The LAMP reaction was conducted in a 25 μL mixture with the same concentrations, along with one small piece of leaf disk cutting obtained using a 100–1000 µL pipette tip. The process of the LAMP assay, without DNA purification, is shown in Figure S4. The mixture with the intact leaf disk was incubated at 95 °C for 10 min in a heating block, and then 8 U Bst DNA polymerase was added (New England Biolabs, Beverly, MA, USA). The mixture was incubated at 65 °C for one hour using the heating block, followed by heating at 80 °C for 10 min to terminate the reaction. Finally, 3 μL of LAMP products were separated on 2.0% agarose gel. The amplified products were visible under ultraviolet light after EtBr staining.

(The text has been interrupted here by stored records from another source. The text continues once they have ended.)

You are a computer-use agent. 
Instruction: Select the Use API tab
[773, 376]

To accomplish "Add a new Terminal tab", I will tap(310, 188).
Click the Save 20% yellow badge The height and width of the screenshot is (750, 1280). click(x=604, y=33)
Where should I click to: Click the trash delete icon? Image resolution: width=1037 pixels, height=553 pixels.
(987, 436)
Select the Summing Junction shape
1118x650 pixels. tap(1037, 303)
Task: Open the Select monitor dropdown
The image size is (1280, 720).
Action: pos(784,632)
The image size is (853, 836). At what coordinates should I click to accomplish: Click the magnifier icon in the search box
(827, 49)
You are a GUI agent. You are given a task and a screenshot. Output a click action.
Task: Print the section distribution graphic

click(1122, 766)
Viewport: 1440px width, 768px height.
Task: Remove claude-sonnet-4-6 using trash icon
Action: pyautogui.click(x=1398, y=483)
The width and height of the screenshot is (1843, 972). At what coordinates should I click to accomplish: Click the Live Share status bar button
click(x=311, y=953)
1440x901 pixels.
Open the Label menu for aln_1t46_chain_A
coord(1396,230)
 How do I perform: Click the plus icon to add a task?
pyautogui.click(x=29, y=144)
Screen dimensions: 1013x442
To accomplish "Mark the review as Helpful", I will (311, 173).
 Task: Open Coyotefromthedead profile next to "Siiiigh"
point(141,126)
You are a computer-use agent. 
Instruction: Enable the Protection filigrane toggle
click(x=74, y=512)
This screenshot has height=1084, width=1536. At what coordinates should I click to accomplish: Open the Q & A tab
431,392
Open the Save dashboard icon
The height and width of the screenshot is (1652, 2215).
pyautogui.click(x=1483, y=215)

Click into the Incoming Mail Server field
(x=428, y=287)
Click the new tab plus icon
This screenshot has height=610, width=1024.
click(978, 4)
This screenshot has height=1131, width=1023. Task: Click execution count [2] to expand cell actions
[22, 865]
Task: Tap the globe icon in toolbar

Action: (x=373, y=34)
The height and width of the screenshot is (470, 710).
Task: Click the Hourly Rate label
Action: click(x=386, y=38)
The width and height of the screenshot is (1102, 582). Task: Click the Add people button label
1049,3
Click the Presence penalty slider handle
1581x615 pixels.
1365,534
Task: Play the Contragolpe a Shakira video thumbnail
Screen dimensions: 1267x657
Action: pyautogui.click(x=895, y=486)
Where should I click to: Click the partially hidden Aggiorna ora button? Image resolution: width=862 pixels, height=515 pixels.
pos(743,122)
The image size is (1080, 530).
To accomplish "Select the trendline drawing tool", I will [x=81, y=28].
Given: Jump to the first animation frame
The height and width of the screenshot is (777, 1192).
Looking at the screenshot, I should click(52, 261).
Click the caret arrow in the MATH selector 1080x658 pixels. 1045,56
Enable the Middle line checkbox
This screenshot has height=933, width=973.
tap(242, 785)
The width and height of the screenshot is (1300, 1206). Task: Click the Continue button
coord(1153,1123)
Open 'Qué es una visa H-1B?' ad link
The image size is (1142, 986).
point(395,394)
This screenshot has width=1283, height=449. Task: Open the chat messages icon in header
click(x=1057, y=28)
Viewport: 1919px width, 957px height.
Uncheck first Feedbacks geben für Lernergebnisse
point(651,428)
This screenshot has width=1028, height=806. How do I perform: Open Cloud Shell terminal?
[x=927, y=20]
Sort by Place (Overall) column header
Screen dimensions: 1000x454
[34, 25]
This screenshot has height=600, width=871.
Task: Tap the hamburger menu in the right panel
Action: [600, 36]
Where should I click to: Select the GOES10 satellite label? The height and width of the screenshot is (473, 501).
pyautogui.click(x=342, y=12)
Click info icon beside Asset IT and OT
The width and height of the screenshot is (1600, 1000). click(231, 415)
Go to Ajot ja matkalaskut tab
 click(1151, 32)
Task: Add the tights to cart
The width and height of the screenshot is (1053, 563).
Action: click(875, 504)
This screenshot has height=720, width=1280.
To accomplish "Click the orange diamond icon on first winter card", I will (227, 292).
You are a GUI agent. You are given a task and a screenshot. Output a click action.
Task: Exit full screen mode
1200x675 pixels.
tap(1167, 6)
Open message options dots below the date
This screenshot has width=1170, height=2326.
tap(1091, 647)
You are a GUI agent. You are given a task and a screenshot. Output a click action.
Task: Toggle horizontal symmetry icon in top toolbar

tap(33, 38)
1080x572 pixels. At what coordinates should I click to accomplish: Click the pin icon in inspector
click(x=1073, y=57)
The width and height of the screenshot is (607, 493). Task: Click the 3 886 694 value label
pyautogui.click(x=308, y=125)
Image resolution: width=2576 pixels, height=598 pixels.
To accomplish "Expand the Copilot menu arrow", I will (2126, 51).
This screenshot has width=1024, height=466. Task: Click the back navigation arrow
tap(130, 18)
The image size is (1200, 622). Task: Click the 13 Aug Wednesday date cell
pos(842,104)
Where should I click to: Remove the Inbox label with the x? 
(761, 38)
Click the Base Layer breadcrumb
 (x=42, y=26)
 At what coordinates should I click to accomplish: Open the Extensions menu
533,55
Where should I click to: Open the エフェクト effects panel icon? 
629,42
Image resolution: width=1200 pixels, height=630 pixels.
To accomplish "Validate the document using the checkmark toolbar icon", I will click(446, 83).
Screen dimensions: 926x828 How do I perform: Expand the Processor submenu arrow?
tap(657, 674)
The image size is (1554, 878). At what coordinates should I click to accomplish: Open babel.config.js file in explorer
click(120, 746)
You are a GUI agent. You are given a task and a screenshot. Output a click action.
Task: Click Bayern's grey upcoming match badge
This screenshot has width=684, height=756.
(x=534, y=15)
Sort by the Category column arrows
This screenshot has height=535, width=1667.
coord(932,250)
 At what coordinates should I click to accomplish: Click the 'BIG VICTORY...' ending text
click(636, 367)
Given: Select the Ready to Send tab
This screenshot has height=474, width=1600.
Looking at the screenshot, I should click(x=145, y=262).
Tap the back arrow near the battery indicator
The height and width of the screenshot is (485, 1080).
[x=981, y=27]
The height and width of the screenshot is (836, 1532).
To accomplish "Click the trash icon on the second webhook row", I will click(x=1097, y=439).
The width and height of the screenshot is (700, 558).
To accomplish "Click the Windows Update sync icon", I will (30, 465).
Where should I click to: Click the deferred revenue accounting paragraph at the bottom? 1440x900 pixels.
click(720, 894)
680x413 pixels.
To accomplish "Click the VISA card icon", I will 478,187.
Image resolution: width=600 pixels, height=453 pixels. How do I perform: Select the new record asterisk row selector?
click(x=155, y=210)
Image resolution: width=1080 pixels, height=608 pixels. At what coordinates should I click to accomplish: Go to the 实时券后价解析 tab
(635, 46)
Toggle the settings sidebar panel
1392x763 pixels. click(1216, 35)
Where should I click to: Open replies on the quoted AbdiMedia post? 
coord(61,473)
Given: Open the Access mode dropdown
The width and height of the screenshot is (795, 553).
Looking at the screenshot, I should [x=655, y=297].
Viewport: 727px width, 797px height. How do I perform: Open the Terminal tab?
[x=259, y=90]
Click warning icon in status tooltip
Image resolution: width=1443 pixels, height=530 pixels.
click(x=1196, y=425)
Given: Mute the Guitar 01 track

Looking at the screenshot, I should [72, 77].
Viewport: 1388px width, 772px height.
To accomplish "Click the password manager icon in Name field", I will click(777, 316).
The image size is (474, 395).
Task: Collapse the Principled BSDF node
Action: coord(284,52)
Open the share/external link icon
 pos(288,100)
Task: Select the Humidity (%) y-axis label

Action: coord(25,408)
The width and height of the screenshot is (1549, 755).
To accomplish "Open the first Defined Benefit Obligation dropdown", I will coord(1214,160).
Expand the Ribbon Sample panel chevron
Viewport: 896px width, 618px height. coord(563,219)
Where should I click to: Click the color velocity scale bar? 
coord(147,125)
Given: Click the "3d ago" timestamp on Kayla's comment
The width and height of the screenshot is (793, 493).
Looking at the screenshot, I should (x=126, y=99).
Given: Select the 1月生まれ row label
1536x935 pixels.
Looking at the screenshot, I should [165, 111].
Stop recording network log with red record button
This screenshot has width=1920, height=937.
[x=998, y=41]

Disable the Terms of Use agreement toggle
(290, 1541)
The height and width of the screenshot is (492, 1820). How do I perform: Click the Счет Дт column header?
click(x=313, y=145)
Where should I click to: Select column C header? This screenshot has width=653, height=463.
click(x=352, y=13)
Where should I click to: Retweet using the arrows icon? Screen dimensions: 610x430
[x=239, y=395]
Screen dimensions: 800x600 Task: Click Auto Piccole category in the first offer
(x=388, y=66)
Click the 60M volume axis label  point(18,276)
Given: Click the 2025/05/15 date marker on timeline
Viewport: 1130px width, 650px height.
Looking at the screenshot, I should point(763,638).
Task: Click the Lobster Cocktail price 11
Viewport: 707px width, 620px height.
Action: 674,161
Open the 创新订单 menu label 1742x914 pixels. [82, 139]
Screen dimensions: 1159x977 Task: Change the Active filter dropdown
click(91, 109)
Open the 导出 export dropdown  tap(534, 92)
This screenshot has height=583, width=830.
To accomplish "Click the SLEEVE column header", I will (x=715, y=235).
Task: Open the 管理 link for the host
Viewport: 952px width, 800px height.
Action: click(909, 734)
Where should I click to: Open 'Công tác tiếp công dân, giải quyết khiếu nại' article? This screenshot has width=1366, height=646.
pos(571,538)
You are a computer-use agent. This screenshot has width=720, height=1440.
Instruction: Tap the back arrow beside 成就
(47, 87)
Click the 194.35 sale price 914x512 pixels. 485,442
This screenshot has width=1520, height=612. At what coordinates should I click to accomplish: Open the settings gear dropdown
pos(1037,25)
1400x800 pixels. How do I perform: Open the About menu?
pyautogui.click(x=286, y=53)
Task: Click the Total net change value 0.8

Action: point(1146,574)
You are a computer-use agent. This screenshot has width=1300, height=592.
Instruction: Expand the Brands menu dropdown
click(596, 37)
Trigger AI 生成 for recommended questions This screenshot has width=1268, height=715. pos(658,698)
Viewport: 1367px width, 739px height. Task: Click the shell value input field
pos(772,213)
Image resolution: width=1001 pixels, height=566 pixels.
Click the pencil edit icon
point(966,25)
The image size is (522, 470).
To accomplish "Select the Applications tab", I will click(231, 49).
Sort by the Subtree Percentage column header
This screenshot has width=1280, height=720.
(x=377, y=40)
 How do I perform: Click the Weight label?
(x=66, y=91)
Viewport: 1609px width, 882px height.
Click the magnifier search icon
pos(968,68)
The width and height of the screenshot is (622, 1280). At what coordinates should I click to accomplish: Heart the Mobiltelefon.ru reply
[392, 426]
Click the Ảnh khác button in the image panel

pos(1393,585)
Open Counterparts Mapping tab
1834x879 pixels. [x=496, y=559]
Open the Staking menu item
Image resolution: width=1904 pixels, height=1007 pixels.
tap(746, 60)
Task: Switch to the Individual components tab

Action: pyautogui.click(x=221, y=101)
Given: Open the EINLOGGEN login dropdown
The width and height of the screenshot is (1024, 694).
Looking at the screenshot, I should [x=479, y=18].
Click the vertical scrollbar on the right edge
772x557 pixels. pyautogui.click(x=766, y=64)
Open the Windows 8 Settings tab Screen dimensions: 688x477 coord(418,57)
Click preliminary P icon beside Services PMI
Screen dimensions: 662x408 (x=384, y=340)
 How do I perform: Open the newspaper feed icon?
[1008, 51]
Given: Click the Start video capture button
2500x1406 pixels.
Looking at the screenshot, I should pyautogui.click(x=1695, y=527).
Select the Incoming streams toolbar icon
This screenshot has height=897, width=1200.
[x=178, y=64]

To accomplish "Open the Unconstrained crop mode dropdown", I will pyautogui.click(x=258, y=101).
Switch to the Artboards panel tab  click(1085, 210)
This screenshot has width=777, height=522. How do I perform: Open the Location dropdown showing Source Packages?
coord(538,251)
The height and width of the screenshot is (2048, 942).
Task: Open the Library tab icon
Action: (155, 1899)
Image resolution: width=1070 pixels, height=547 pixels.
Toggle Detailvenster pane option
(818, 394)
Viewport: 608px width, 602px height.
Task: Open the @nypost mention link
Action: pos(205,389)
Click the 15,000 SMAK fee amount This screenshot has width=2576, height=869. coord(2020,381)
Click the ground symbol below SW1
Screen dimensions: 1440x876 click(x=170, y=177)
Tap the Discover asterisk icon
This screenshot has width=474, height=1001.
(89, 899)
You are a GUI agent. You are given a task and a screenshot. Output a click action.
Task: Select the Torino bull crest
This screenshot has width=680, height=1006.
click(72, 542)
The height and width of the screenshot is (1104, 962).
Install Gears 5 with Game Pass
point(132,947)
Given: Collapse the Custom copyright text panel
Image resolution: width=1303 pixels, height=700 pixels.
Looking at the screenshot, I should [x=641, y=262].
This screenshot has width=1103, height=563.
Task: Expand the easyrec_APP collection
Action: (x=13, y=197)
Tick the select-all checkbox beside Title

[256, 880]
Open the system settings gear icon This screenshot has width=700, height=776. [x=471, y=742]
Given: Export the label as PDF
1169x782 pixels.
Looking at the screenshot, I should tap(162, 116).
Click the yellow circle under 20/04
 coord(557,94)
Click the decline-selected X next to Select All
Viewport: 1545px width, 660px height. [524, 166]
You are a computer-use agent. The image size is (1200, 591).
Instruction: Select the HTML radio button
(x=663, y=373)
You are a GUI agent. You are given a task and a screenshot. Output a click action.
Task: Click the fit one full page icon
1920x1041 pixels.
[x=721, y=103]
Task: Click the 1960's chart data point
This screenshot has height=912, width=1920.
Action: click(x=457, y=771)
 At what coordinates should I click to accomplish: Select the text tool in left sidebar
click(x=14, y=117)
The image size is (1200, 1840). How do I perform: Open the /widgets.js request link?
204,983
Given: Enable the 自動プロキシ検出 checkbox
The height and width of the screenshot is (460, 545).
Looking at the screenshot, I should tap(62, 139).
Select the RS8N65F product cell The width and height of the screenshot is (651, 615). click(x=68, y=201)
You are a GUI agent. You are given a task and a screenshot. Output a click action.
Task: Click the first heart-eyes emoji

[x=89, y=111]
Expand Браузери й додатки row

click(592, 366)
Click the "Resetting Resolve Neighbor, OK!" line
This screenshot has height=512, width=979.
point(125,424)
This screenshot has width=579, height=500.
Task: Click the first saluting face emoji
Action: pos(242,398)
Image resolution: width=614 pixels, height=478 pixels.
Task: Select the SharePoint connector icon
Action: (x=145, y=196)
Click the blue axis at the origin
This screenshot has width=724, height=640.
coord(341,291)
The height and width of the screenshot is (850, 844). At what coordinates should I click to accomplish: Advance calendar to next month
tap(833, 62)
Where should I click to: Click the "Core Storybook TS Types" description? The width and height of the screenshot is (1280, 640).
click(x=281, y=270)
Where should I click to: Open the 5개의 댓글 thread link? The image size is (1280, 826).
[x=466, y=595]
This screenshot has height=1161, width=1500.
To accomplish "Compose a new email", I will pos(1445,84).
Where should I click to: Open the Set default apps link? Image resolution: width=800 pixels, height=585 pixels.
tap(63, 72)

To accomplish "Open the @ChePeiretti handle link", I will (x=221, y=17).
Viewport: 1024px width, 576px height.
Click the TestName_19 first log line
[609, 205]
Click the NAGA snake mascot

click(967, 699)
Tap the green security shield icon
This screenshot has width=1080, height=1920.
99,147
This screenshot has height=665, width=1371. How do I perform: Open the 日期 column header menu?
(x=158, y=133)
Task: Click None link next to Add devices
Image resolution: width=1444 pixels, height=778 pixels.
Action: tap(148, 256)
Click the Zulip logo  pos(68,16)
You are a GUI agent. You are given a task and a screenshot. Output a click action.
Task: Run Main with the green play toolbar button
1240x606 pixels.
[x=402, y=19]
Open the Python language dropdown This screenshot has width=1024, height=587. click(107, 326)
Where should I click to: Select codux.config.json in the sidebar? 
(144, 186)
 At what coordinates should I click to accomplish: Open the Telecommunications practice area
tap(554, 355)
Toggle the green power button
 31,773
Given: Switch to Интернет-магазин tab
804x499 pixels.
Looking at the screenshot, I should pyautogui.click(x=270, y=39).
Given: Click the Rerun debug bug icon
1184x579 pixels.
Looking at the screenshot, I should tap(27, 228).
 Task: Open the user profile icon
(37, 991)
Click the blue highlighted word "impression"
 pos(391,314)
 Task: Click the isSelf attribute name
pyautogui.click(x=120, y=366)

To test the compatibility of the assay, different sample sizes were examined using cuttings obtained with white (1–10 µL), yellow (20–200 µL), and blue (100–1000 µL) tips—using the same LAMP mixture concentrations.
3.5. PCR Amplification with and without Prior DNA Purification by Two Different DNA Polymerases for Single/Multiple Genes
PCR was done with and without prior DNA purification for the male-specific region of the Y chromosome (single copy gene) [18,19] and for the internal transcribed spacer (ITS) region of ribosomal DNA (rDNA) (multiple copy gene) [39] by using general Taq DNA polymerase. The procedure was done using the following: 25 µL of 2× Red Mix DNA Polymerase Mastermix (RBC Bioscience, New Taipei, Taiwan) containing 20 mM KCl, 3 mM MgCl2, 40 mM Tris-HCl (pH 8.8), 0.2% Tween 20, 0.4 mM dNTP mix, and 0.1 U/µL RBC Taq DNA polymerase; primers F3 and B3 (0.4 µM each) for the male-specific region of the Y chromosome or universal primers (0.4 µM each) for the ITS in higher plants designed by Tsai et al. [48]. A sample of 10 ng of genomic DNA or a small leaf disk cutting by a yellow tip was used for PCR amplification of the male-specific region of the Y chromosome; whereas, only the cutting was used for the PCR amplification of the ITS region (Table S3).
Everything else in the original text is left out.